Succession, S.3, Ep. 3: “The Disruption” Review
What’s driving the action in the early going of Succession season 3 is that Kendall Roy thinks that he can go toe-to-toe with his father, but that he really can’t because, for many reasons, he’s not up to it.
Kendall spent the first two episodes spouting a combination of social justice pablum and success-bro business jargon while behaving most of the time like he was either in a manic episode or a coke binge or possibly both at the same time.
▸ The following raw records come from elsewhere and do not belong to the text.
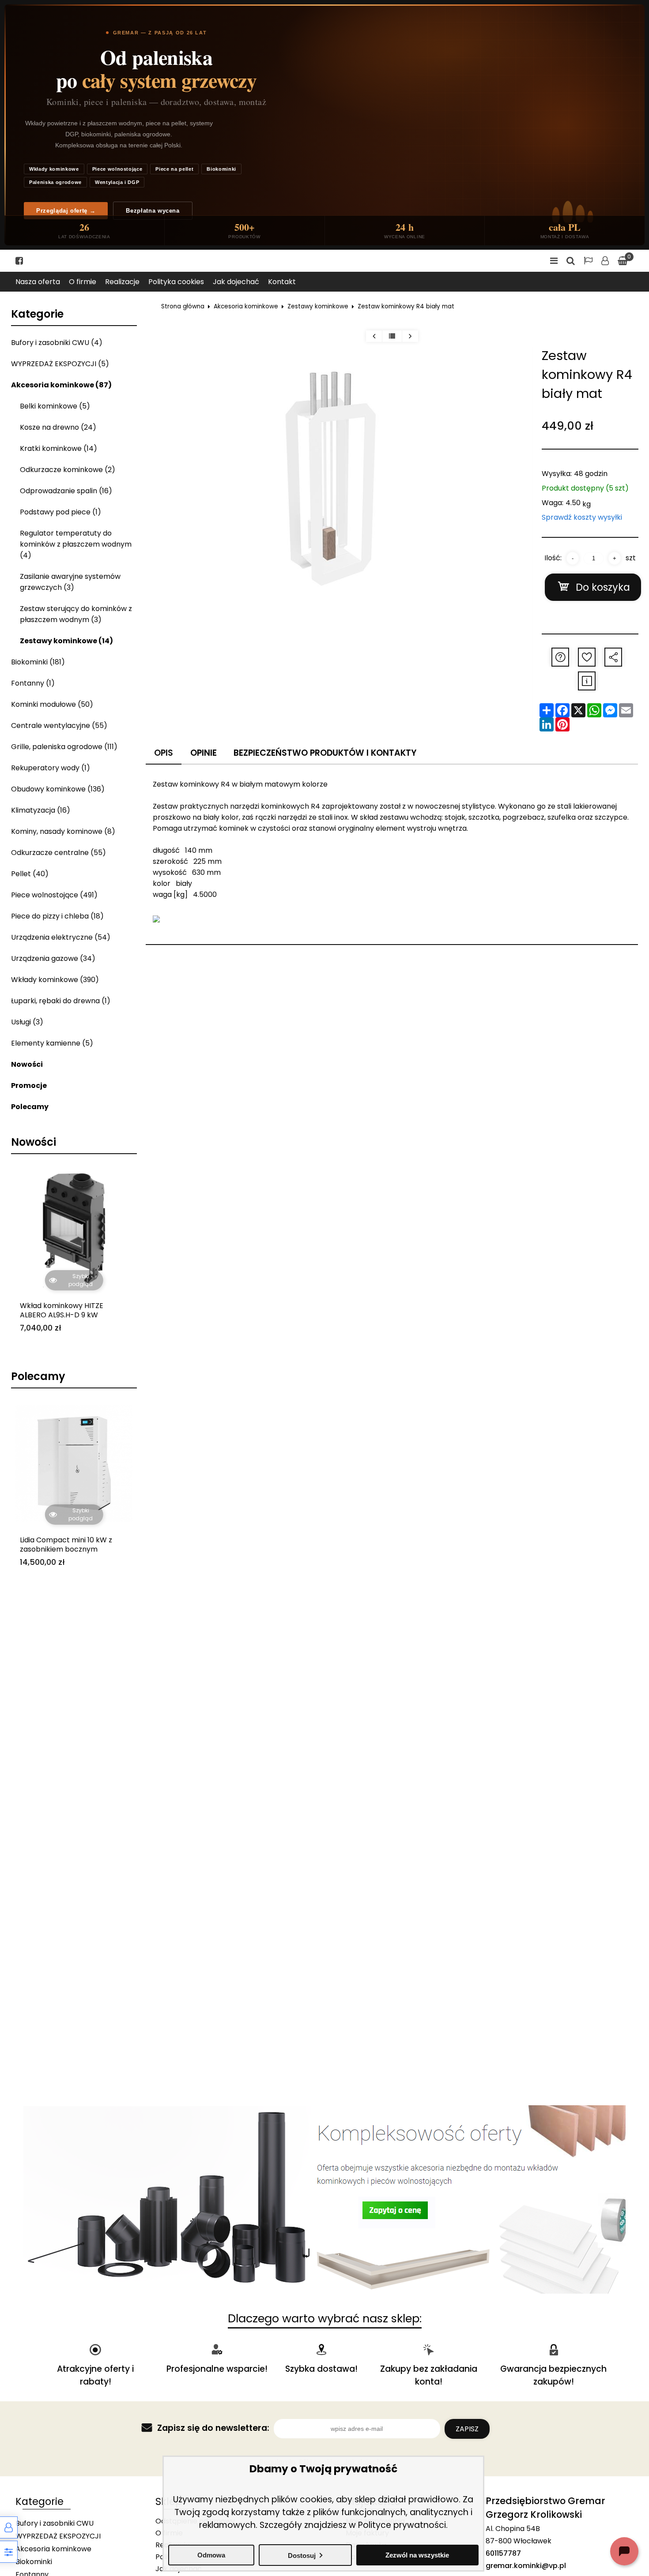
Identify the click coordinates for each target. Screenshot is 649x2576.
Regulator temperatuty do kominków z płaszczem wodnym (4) (76, 544)
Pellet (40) (30, 874)
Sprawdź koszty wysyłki (582, 517)
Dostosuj (302, 2555)
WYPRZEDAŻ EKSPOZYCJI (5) (60, 364)
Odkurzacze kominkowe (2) (67, 470)
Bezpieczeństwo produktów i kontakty (325, 753)
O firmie (82, 282)
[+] (614, 558)
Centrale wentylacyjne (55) (59, 725)
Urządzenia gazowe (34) (53, 958)
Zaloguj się (605, 261)
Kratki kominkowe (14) (58, 448)
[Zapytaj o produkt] (560, 657)
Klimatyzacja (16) (40, 810)
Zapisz (467, 2429)
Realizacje (122, 282)
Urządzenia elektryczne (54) (60, 937)
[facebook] (19, 261)
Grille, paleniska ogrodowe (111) (64, 747)
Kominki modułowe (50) (52, 704)
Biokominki (221, 169)
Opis (163, 753)
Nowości (27, 1064)
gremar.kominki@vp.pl (526, 2566)
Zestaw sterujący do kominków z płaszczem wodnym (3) (76, 614)
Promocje (29, 1085)
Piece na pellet (174, 169)
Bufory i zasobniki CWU (54, 2523)
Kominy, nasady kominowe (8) (63, 831)
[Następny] (410, 336)
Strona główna (182, 306)
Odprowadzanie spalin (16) (66, 491)
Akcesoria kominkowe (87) (61, 385)
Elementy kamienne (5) (52, 1043)
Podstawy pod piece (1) (60, 512)
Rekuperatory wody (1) (50, 768)
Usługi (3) (27, 1022)
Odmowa (211, 2555)
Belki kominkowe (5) (55, 406)
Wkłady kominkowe (54, 169)
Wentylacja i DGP (117, 182)
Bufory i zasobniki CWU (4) (56, 342)
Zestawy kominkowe (317, 306)
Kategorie (37, 314)
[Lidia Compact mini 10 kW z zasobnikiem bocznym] (73, 1463)
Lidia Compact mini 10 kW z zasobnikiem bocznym (66, 1545)
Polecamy (30, 1107)
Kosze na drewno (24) (58, 427)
That all crashed into reality in the third episode. At first, Kendall is faced with harsh words about himself, both by a game amongst his allies of “Good Tweet, Bad Tweet” in which his sadness is called out and later by a tough monologue by a late-night TV host Sophie Iwobi (Ziwe, doing a monologue that sounds more like something Samantha Bee would do than anything on Ziwe’s Showtime show.)
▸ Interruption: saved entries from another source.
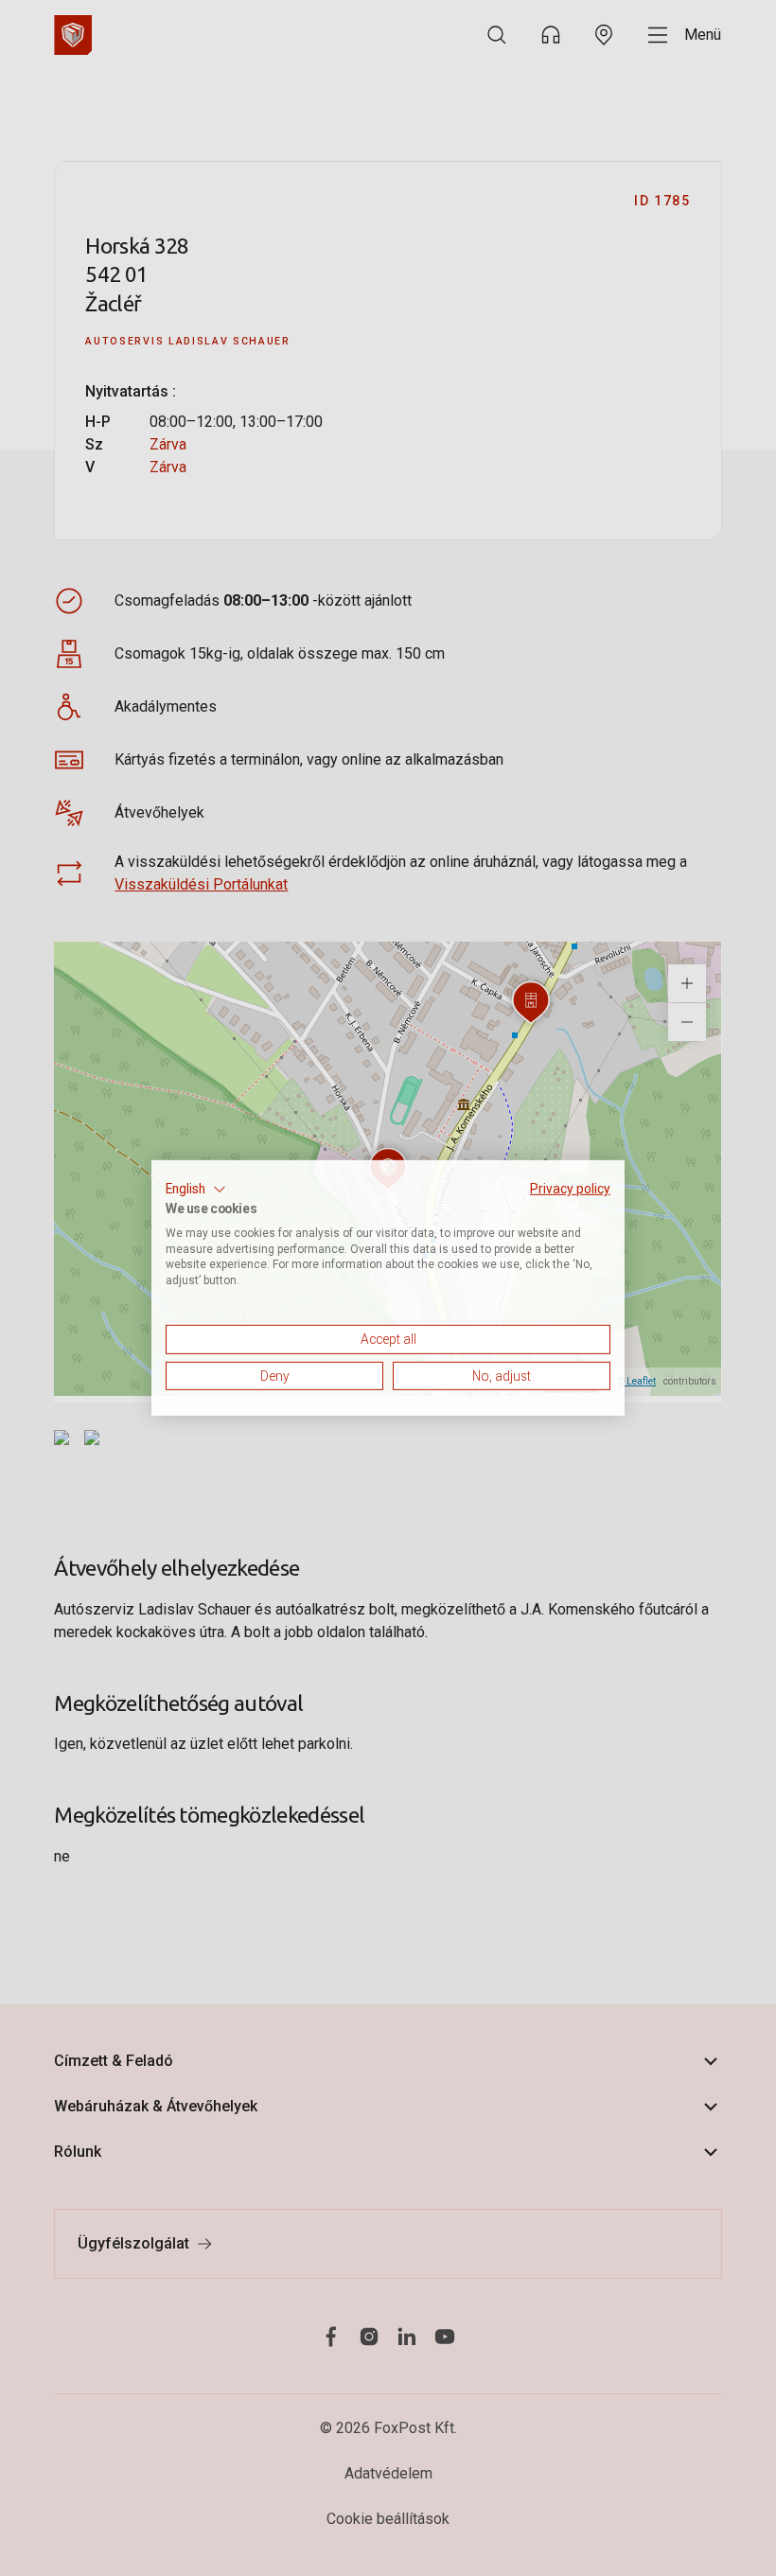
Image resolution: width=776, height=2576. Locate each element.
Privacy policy (570, 1188)
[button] (196, 1189)
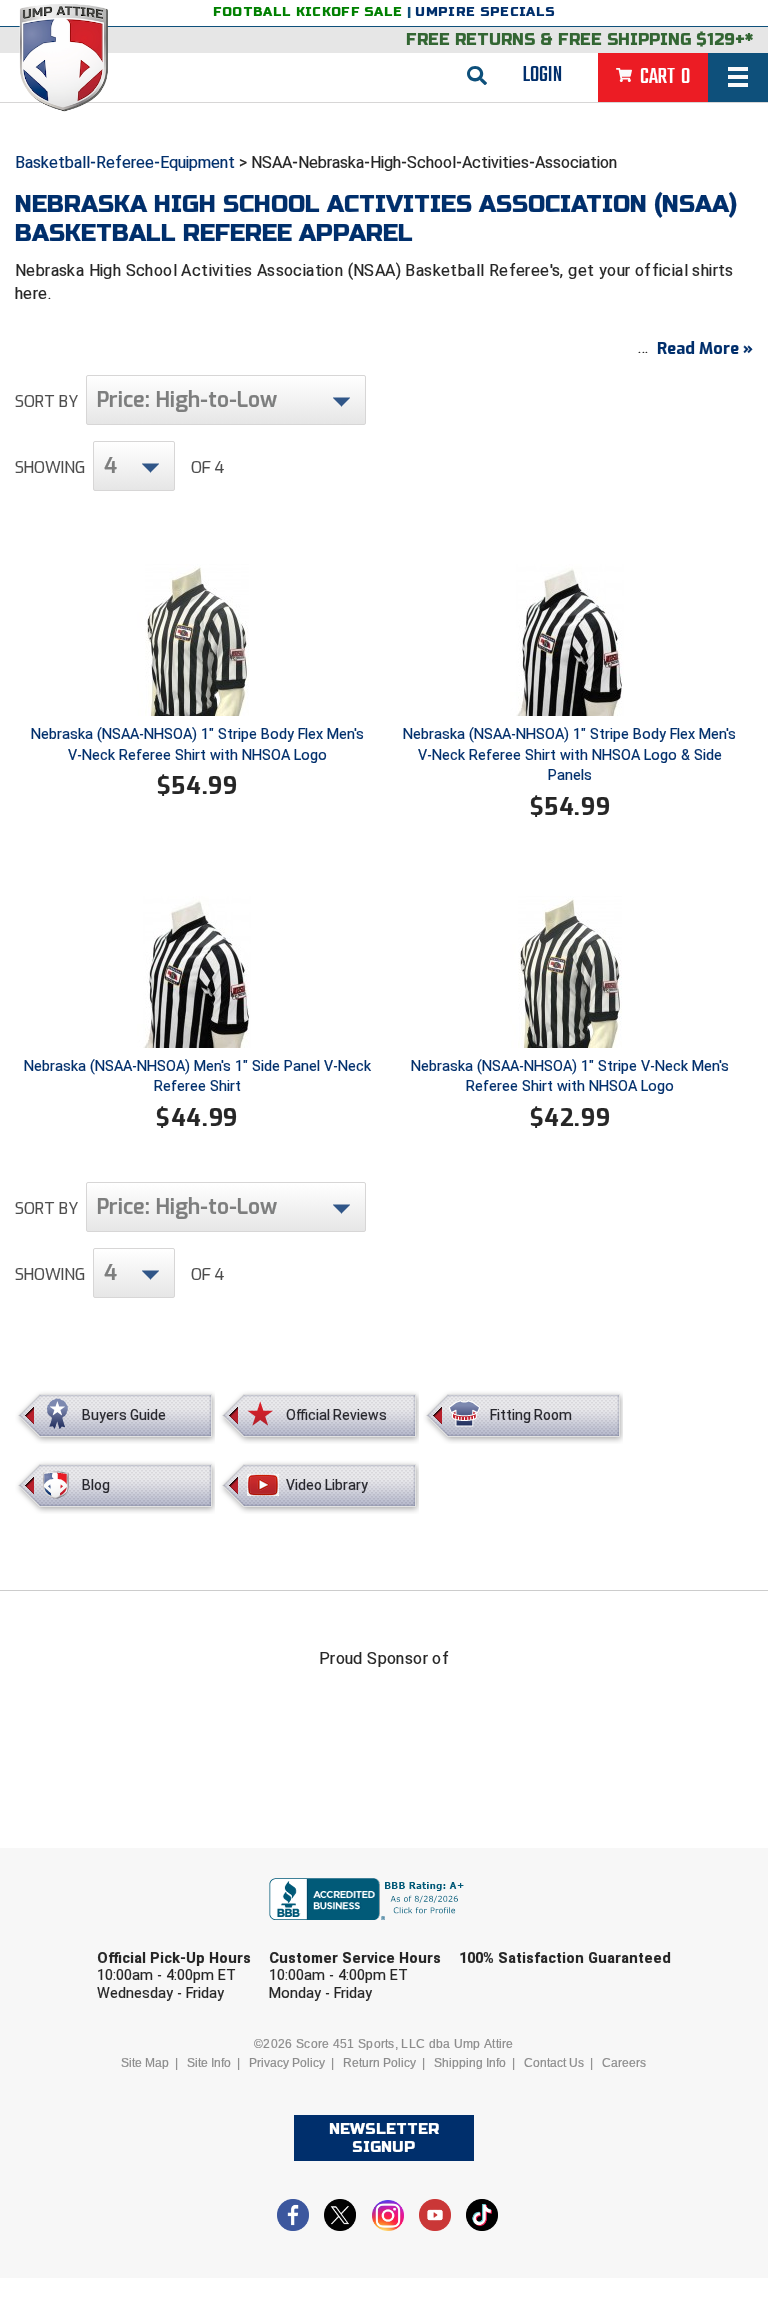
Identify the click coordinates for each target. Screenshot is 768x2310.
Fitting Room (531, 1415)
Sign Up (613, 2140)
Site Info (209, 2063)
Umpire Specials (485, 12)
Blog (96, 1485)
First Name (171, 1931)
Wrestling (568, 2085)
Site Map (145, 2063)
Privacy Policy (287, 2063)
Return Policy (379, 2063)
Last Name (350, 1931)
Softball (291, 2085)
i think it’s time to play the game @succession pic.twitter.com/qBZlZsieBR
— Twitter TV (@TwitterTV) November 1, 2021
He says he’s not bothered, but you can tell he very much is. Then, an open letter is released, signed by Shiv, which calls him out for his addiction, bad fatherhood, and other dark skeletons. That his other siblings neglected to sign the letter is not much comfort.
Kendall later enters the Waystar headquarters for the first time since his break with his father, seeming to think he re-assert himself by pure force of will. By episode’s end, Kendall is sitting alone in a control room, having blown off a hyped TV appearance.
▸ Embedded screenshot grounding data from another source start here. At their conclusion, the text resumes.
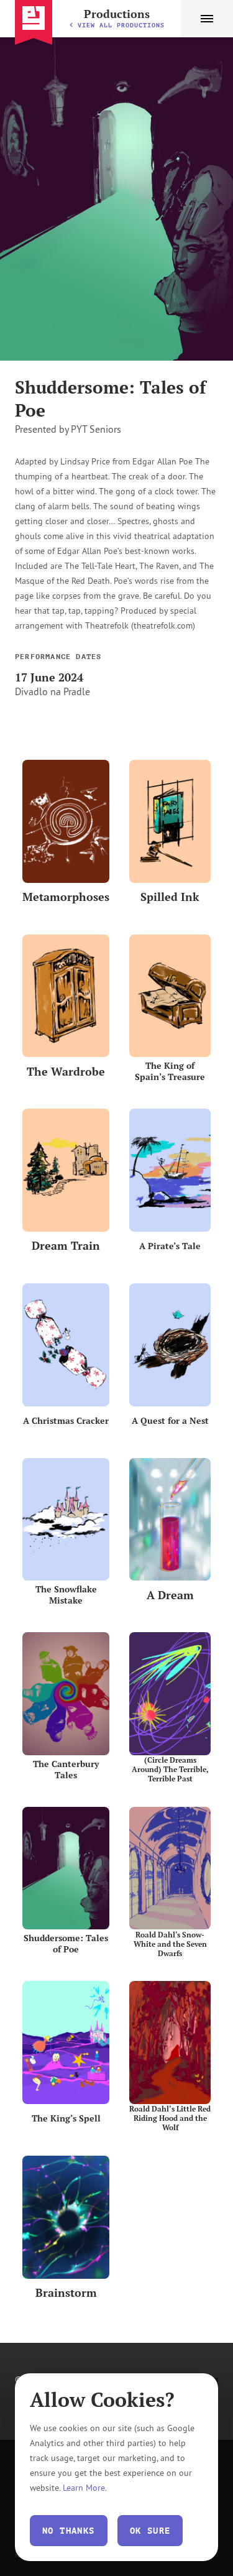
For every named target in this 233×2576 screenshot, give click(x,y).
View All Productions (121, 25)
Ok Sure (150, 2531)
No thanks (68, 2531)
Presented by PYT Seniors (68, 429)
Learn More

Not that things are great in the episode for the Logan side of the narrative. In the beginning, Kendall interrupts a “town hall” speech by Shiv by playing Nirvana’s “Rape Me” over the sound system, and by the end, the FBI is knocking on the door.
The other highlight of the episode is a fantastic subplot in which Kendall implies that he’s going to buy Greg a watch, but then it turns out he was only “hooking him up,” by introducing him to the watch dealer to allow Greg to watch it himself. It provides a very creative reason for Greg’s loyalties to remain uncertain.
Waystar notes:
– “Waystar Royco releases a mea culpa newspaper ad headlined with “We Get It,” which is certainly a better slogan than last season’s “We Hear For You.”
– The presidential adviser tells Logan that there are numerous photos of the president and Logan together at “CPAC and Davos,” indicating that the current president, in the show’s universe, is a Republican, if not Donald Trump himself, as the narrative appears to still be in late 2019. But we also learn that the president hadn’t been happy with the coverage of him on Waystar’s TV network ATN, just as Trump often complained that Fox News wasn’t being sycophantic enough during his presidency.
– Speaking of life imitating art, the street-level shot of Kendall approaching the building indicates that Waystar is located in the exact same location where Fox News is, on Sixth Avenue in Manhattan.
– Tom’s warning to Greg- “DOJ’s gonna be a combine harvester in a wheatfield of dicks,” in like the quintessential Succession line, combining erudition and analogy with sudden vulgarity.